* [What is needed]: Nothing in the records may be dropped or altered when you repeat them.

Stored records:
───
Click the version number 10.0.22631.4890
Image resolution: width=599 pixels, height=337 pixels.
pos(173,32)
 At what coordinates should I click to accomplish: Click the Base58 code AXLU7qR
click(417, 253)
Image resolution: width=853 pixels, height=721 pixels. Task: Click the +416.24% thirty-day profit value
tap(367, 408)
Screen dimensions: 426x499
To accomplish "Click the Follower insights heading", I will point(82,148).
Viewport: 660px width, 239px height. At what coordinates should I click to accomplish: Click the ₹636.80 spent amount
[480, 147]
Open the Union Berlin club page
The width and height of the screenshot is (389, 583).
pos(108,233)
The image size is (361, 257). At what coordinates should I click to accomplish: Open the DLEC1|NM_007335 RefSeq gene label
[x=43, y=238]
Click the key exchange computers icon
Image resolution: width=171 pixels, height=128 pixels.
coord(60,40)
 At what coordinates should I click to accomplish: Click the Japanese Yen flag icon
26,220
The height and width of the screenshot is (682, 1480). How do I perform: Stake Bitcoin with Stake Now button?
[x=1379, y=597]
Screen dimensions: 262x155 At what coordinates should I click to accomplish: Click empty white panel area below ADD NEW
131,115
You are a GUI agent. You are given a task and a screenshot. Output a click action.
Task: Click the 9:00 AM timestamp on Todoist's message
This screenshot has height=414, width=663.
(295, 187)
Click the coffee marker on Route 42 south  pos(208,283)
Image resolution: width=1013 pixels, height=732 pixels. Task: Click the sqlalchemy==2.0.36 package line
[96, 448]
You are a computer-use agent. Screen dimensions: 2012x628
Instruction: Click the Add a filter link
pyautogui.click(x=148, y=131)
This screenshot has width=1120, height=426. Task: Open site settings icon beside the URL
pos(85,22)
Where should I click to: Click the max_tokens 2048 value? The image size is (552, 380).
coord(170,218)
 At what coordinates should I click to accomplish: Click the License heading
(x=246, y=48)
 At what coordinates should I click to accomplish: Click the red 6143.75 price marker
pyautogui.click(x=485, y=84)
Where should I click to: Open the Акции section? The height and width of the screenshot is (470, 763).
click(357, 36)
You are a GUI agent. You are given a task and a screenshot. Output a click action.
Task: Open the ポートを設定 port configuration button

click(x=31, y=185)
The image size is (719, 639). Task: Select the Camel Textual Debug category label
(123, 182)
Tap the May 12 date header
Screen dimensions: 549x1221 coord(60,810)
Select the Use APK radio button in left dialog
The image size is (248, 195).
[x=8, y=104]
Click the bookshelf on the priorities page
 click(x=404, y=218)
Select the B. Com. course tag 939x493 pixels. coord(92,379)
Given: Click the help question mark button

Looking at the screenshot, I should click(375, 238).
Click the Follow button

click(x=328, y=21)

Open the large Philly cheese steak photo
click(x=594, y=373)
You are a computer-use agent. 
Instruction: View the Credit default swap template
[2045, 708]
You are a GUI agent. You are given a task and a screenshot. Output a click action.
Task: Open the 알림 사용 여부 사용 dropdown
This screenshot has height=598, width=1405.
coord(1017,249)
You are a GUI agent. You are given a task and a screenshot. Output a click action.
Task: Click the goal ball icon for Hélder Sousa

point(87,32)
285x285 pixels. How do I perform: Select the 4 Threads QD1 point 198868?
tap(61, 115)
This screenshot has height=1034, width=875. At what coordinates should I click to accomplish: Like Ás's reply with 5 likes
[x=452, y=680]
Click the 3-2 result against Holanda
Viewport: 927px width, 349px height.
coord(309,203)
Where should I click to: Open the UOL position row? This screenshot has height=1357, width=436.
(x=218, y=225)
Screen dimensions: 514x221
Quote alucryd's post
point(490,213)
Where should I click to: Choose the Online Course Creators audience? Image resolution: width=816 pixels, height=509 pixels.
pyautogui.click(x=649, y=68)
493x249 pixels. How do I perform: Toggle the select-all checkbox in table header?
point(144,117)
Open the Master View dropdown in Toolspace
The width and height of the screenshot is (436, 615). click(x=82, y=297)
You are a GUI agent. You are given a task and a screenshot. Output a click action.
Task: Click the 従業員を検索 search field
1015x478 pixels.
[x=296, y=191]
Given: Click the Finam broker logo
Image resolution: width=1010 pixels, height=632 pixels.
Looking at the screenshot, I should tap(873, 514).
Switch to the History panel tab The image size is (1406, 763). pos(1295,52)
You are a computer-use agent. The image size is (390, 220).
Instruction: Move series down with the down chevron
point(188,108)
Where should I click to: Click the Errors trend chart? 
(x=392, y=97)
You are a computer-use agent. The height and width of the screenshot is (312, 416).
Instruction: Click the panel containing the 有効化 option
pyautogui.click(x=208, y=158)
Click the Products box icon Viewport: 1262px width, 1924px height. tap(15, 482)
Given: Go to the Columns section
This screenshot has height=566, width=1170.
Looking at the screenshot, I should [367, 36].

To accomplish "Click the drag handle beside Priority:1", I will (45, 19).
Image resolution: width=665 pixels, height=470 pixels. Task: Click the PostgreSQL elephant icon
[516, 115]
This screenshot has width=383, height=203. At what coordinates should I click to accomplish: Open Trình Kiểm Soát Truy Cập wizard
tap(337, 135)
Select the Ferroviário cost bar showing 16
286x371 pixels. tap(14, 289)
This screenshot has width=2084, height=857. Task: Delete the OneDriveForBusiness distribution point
───
* [Answer box]:
Click the version number 10.0.22631.4890
Image resolution: width=599 pixels, height=337 pixels.
pos(173,32)
 At what coordinates should I click to accomplish: Click the Base58 code AXLU7qR
click(417, 253)
Image resolution: width=853 pixels, height=721 pixels. Task: Click the +416.24% thirty-day profit value
tap(367, 408)
Screen dimensions: 426x499
To accomplish "Click the Follower insights heading", I will point(82,148).
Viewport: 660px width, 239px height. At what coordinates should I click to accomplish: Click the ₹636.80 spent amount
[480, 147]
Open the Union Berlin club page
The width and height of the screenshot is (389, 583).
pos(108,233)
The image size is (361, 257). At what coordinates should I click to accomplish: Open the DLEC1|NM_007335 RefSeq gene label
[x=43, y=238]
Click the key exchange computers icon
Image resolution: width=171 pixels, height=128 pixels.
coord(60,40)
 At what coordinates should I click to accomplish: Click the Japanese Yen flag icon
26,220
The height and width of the screenshot is (682, 1480). How do I perform: Stake Bitcoin with Stake Now button?
[x=1379, y=597]
Screen dimensions: 262x155 At what coordinates should I click to accomplish: Click empty white panel area below ADD NEW
131,115
You are a GUI agent. You are given a task and a screenshot. Output a click action.
Task: Click the 9:00 AM timestamp on Todoist's message
This screenshot has height=414, width=663.
(295, 187)
Click the coffee marker on Route 42 south  pos(208,283)
Image resolution: width=1013 pixels, height=732 pixels. Task: Click the sqlalchemy==2.0.36 package line
[96, 448]
You are a computer-use agent. Screen dimensions: 2012x628
Instruction: Click the Add a filter link
pyautogui.click(x=148, y=131)
This screenshot has width=1120, height=426. Task: Open site settings icon beside the URL
pos(85,22)
Where should I click to: Click the max_tokens 2048 value? The image size is (552, 380).
coord(170,218)
 At what coordinates should I click to accomplish: Click the License heading
(x=246, y=48)
 At what coordinates should I click to accomplish: Click the red 6143.75 price marker
pyautogui.click(x=485, y=84)
Where should I click to: Open the Акции section? The height and width of the screenshot is (470, 763).
click(357, 36)
You are a GUI agent. You are given a task and a screenshot. Output a click action.
Task: Open the ポートを設定 port configuration button

click(x=31, y=185)
The image size is (719, 639). Task: Select the Camel Textual Debug category label
(123, 182)
Tap the May 12 date header
Screen dimensions: 549x1221 coord(60,810)
Select the Use APK radio button in left dialog
The image size is (248, 195).
[x=8, y=104]
Click the bookshelf on the priorities page
 click(x=404, y=218)
Select the B. Com. course tag 939x493 pixels. coord(92,379)
Given: Click the help question mark button

Looking at the screenshot, I should click(375, 238).
Click the Follow button

click(x=328, y=21)

Open the large Philly cheese steak photo
click(x=594, y=373)
You are a computer-use agent. 
Instruction: View the Credit default swap template
[2045, 708]
You are a GUI agent. You are given a task and a screenshot. Output a click action.
Task: Open the 알림 사용 여부 사용 dropdown
This screenshot has height=598, width=1405.
coord(1017,249)
You are a GUI agent. You are given a task and a screenshot. Output a click action.
Task: Click the goal ball icon for Hélder Sousa

point(87,32)
285x285 pixels. How do I perform: Select the 4 Threads QD1 point 198868?
tap(61, 115)
This screenshot has height=1034, width=875. At what coordinates should I click to accomplish: Like Ás's reply with 5 likes
[x=452, y=680]
Click the 3-2 result against Holanda
Viewport: 927px width, 349px height.
coord(309,203)
Where should I click to: Open the UOL position row? This screenshot has height=1357, width=436.
(x=218, y=225)
Screen dimensions: 514x221
Quote alucryd's post
point(490,213)
Where should I click to: Choose the Online Course Creators audience? Image resolution: width=816 pixels, height=509 pixels.
pyautogui.click(x=649, y=68)
493x249 pixels. How do I perform: Toggle the select-all checkbox in table header?
point(144,117)
Open the Master View dropdown in Toolspace
The width and height of the screenshot is (436, 615). click(x=82, y=297)
You are a GUI agent. You are given a task and a screenshot. Output a click action.
Task: Click the 従業員を検索 search field
1015x478 pixels.
[x=296, y=191]
Given: Click the Finam broker logo
Image resolution: width=1010 pixels, height=632 pixels.
Looking at the screenshot, I should tap(873, 514).
Switch to the History panel tab The image size is (1406, 763). pos(1295,52)
You are a computer-use agent. The image size is (390, 220).
Instruction: Move series down with the down chevron
point(188,108)
Where should I click to: Click the Errors trend chart? 
(x=392, y=97)
You are a computer-use agent. The height and width of the screenshot is (312, 416).
Instruction: Click the panel containing the 有効化 option
pyautogui.click(x=208, y=158)
Click the Products box icon Viewport: 1262px width, 1924px height. tap(15, 482)
Given: Go to the Columns section
This screenshot has height=566, width=1170.
Looking at the screenshot, I should [367, 36].

To accomplish "Click the drag handle beside Priority:1", I will (45, 19).
Image resolution: width=665 pixels, height=470 pixels. Task: Click the PostgreSQL elephant icon
[516, 115]
This screenshot has width=383, height=203. At what coordinates should I click to accomplish: Open Trình Kiểm Soát Truy Cập wizard
tap(337, 135)
Select the Ferroviário cost bar showing 16
286x371 pixels. tap(14, 289)
This screenshot has width=2084, height=857. Task: Delete the OneDriveForBusiness distribution point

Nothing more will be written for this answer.